Politica

Ultima modifica: 13 Marzo 2019 20:00

Tram Pré-Saint-Didier -Courmayeur, per Rete Civica “un obiettivo prestigioso”

Aosta - La soluzione è suggerita dalla società Transports Planning Service (TPS) di Perugia-Bologna che ha studiato, nell'ambito del piano dei trasporti, il collegamento con trasporto collettivo della tratta.

Stazione di Aosta

L’ipotesi di una tram per collegare Pré-Saint-Didier a Courmayeur piace al gruppo Rete Civica-Alliance Citoyenne.

La soluzione è suggerita dalla società Transports Planning Service (TPS) di Perugia-Bologna che ha studiato, nell’ambito del piano dei trasporti, il collegamento con trasporto collettivo della tratta. La ricerca era stata commissionata dalla Giunta regionale dopo l’approvazione, il 26 luglio 2018, di una mozione presentata dai Consiglieri della lista Civica e dal Movimento 5 Stelle.

“Avevamo chiesto – dicono i Consiglieri Chiara Minelli e Alberto Bertin – tempi rapidi perché c’era troppa incertezza sulle possibilità di arrivare a Courmayeur ed Entrèves con le rotaie e quindi serviva un parere autorevole. L’Assessorato ai trasporti aveva deciso di affidare tale studio alla TPS che già sta lavorando al Piano regionale dei trasporti (PRT).”
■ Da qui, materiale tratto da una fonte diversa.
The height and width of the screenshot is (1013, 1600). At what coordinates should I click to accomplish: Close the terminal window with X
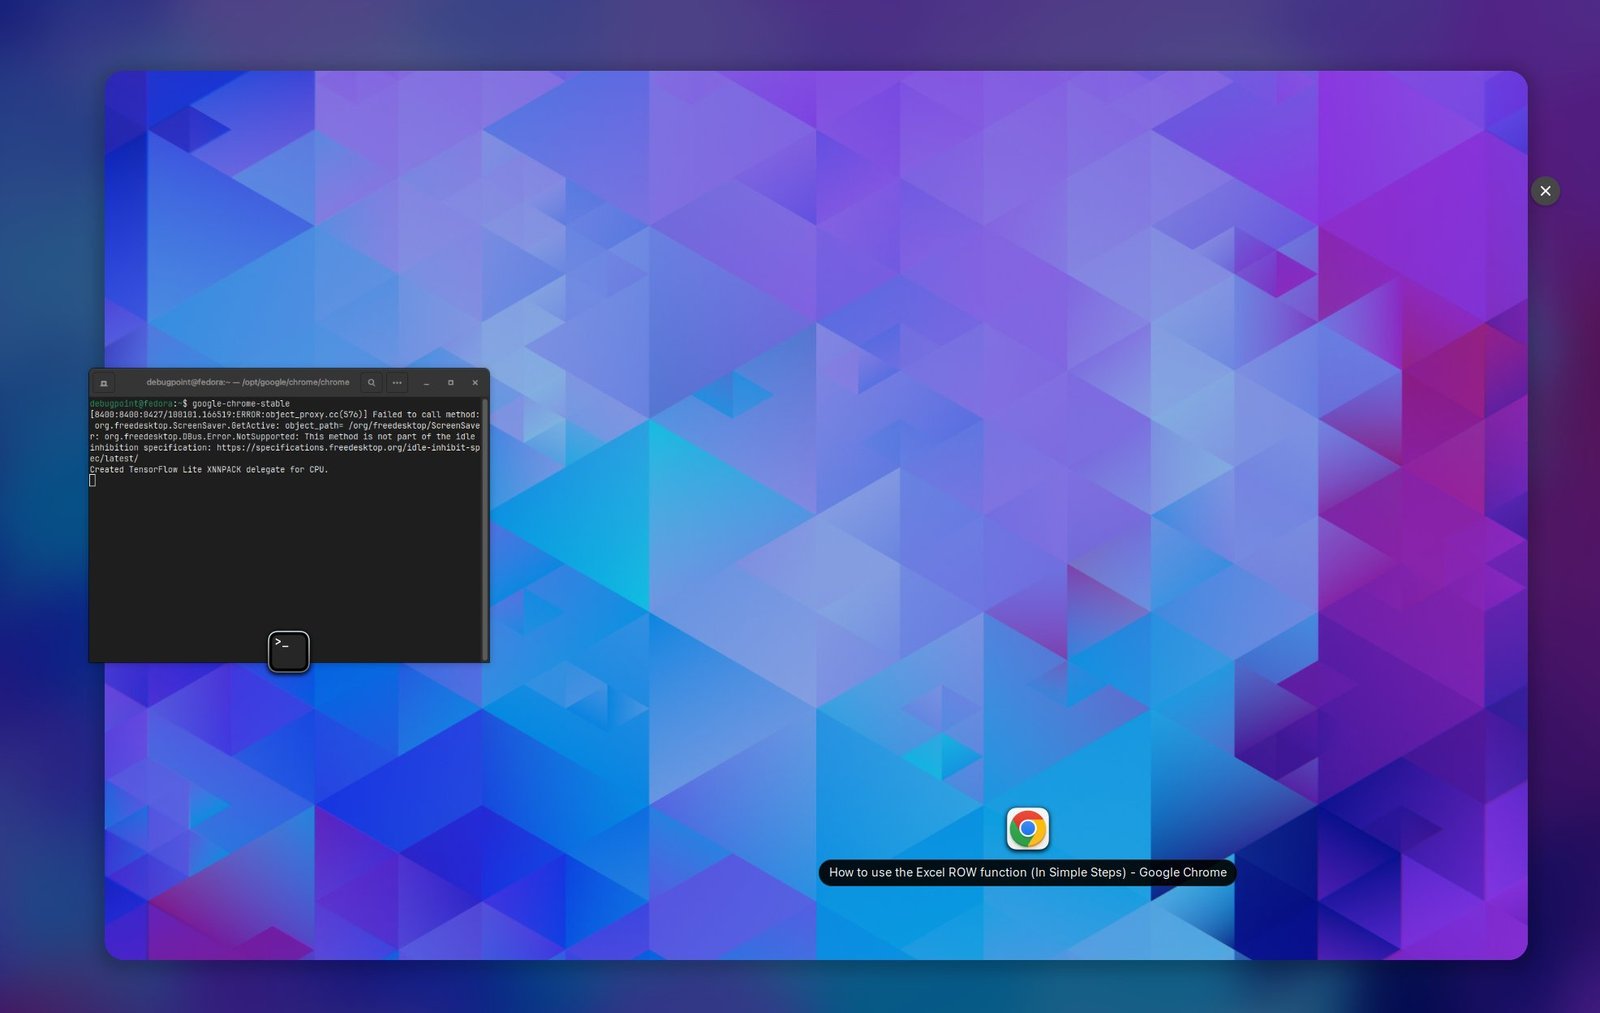point(475,383)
Lo studio TPS mette a confronto sei diverse ipotesi per il collegamento mediante trasporto collettivo fra Pré-Saint-Didier e Entrèves. L’opzione che presenta le maggiori potenzialità di utenza e che nel confronto comparativo risulta preferibile è quella del tram-treno. Si tratta cioè di creare fra Pré-Saint-Didier e Entrèves, ai margini della strada statale, una corsia riservata ad un treno leggero in grado di superare le pendenze ed avere una adeguata capacità di accelerazione. L’infrastruttura da realizzare ha una previsione di costo di 81 milioni di euro e consentirebbe di realizzare 7 fermate fra Pré-Saint-Didier e Entrèves servendo capillarmente il territorio.
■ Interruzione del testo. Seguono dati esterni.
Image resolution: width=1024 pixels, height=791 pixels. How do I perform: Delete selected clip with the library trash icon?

“Lo studio TPS – commentano i Consiglieri di RC-AC – è una importante conferma di quanto da sempre sostenuto dagli ambientalisti sulla possibilità di arrivare con la rotaia ai piedi del Monte Bianco ed è del tutto coerente con quanto previsto dalla legge regionale n. 22/2016, nata da una iniziativa popolare e approvata all’unanimità dal Consiglio regionale. Si tratta di un progetto e obiettivo prestigioso, di grande valenza sia per la mobilità locale in tutta l’alta Valle sia per le grandi potenzialità turistiche.”
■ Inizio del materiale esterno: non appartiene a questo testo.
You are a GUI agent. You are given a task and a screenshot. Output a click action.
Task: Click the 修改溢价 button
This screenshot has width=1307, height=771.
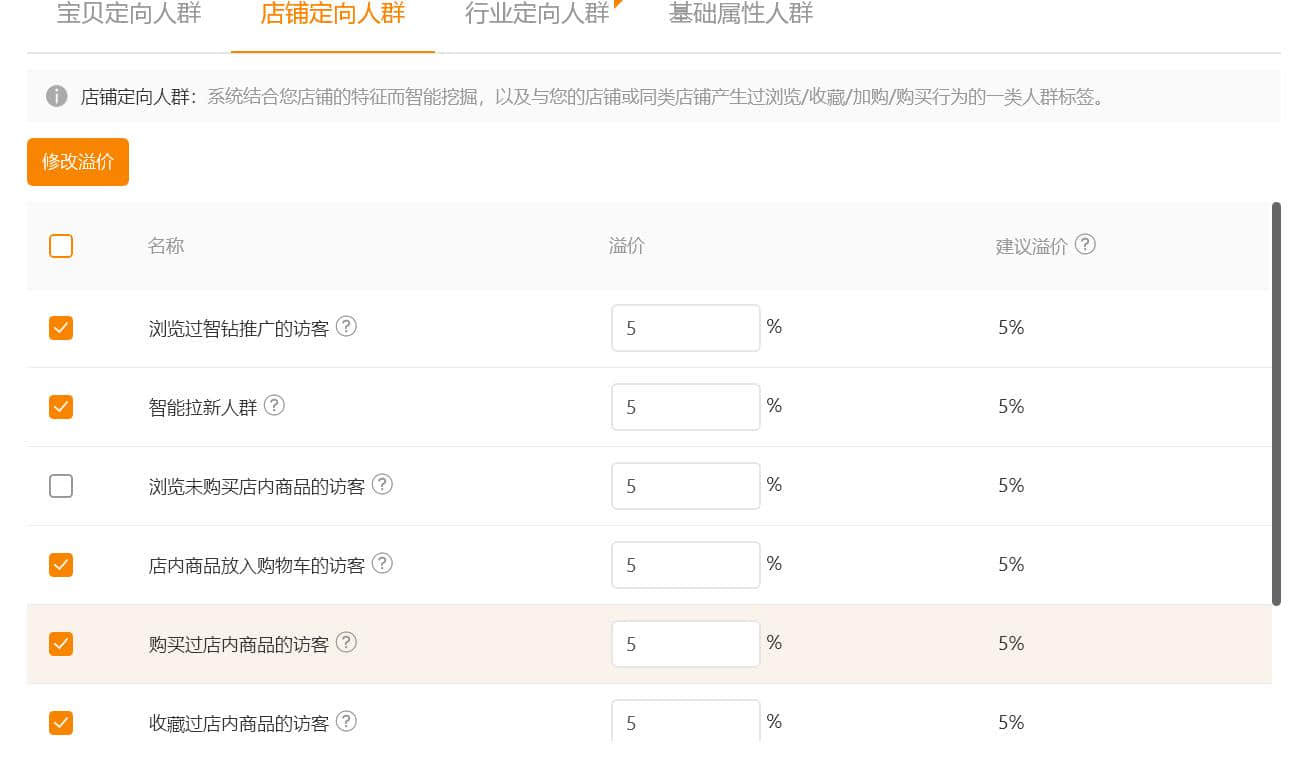(x=78, y=162)
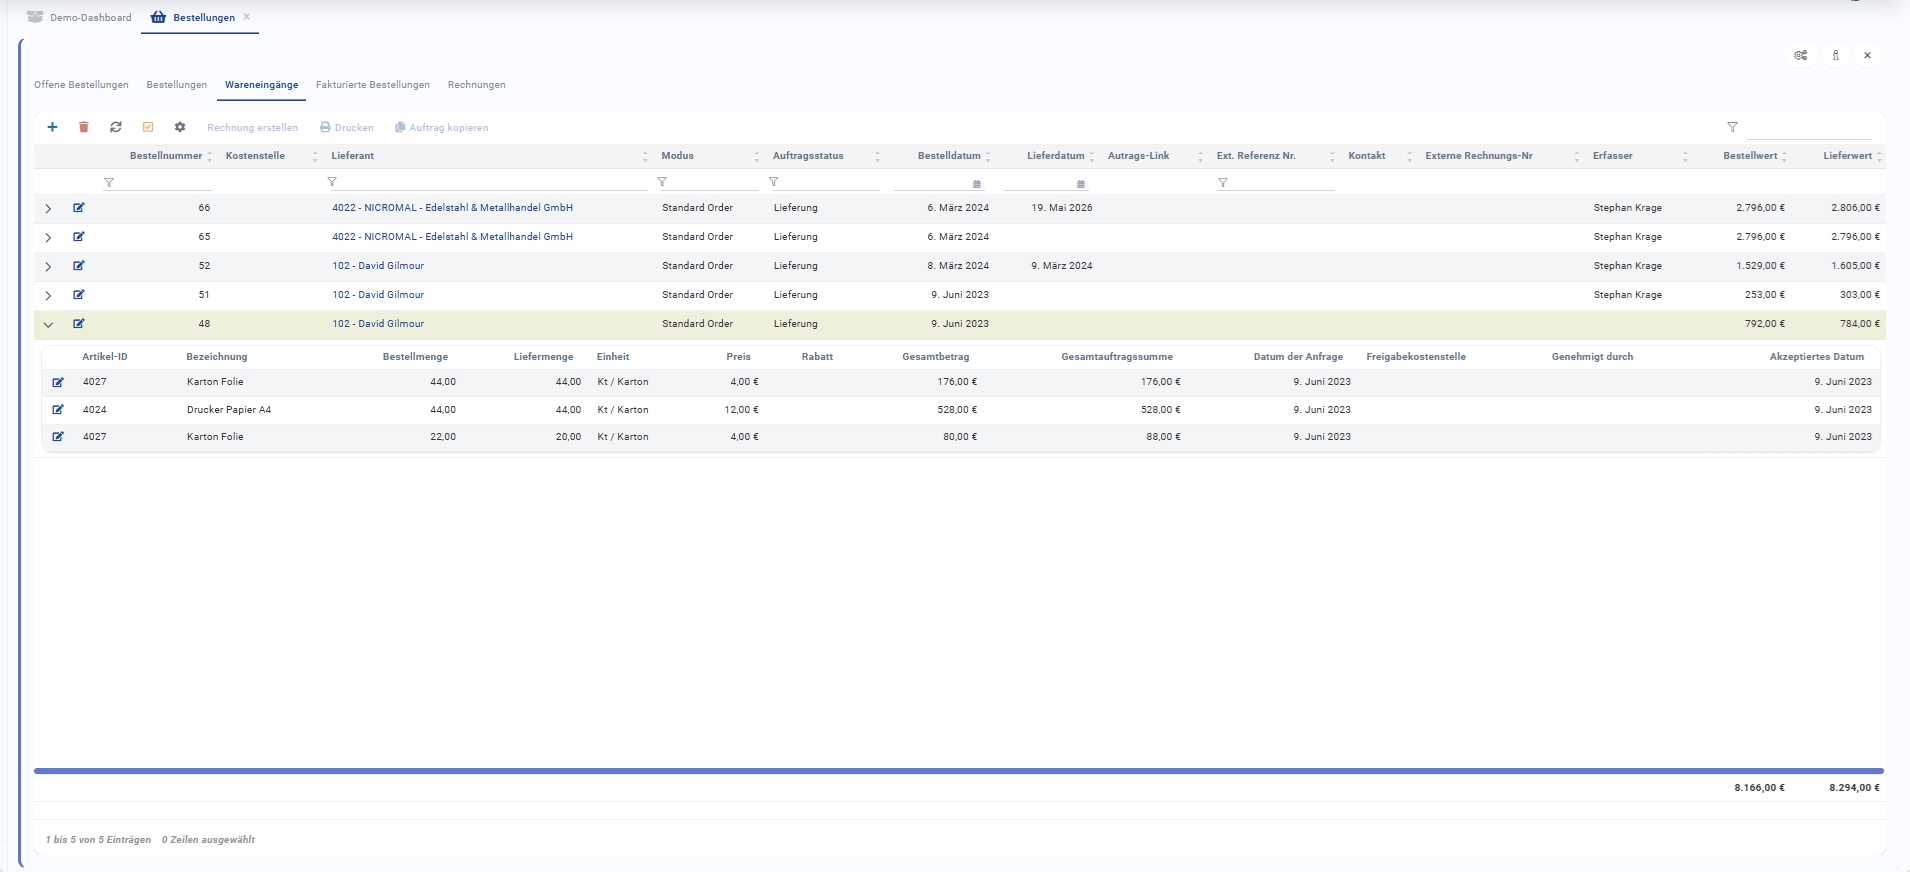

Rete Civica ricorda, quindi, come fra sette anni, nel 2026, Courmayeur sarà al centro di grandi celebrazioni internazionali per il 240° anniversario della prima ascesa alpinistica sul Monte Bianco. “È l’occasione – chiosano ancora i consiglieri –  per celebrare prestigiosamente tale anniversario arrivando con le rotaie e con un trasporto pubblico elettrico, non inquinante, ai piedi del massiccio più prestigioso d’Europa.”